Problem statement: Scan the data for "button" and copy each matching line.

Given records:
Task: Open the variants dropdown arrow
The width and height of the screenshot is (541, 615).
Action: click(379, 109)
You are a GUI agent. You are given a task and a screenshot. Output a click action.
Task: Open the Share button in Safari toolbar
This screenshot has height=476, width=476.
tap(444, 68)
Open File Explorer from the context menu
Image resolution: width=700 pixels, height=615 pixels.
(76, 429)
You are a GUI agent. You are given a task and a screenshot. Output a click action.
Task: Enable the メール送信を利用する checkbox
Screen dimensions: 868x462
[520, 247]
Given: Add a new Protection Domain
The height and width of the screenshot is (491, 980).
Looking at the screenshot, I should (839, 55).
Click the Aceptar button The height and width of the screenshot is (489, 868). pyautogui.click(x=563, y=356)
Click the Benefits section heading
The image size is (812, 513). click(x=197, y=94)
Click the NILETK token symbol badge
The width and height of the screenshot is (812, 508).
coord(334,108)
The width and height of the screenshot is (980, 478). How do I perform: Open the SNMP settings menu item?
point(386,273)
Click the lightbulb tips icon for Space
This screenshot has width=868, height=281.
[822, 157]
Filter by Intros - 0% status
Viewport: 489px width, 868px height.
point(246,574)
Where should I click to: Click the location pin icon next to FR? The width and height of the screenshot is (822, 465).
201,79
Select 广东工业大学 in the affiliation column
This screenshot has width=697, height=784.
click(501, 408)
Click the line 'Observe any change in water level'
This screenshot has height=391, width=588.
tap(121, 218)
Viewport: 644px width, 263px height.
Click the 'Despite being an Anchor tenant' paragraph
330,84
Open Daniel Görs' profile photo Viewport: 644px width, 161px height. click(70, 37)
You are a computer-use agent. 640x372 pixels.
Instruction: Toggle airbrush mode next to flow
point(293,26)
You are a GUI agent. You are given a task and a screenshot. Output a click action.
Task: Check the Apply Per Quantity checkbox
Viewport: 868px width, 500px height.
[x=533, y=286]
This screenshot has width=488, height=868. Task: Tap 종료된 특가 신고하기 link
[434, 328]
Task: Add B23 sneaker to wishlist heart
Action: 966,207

Result below:
Task: Open the Share button in Safari toolbar
Click the Aceptar button The height and width of the screenshot is (489, 868). pyautogui.click(x=563, y=356)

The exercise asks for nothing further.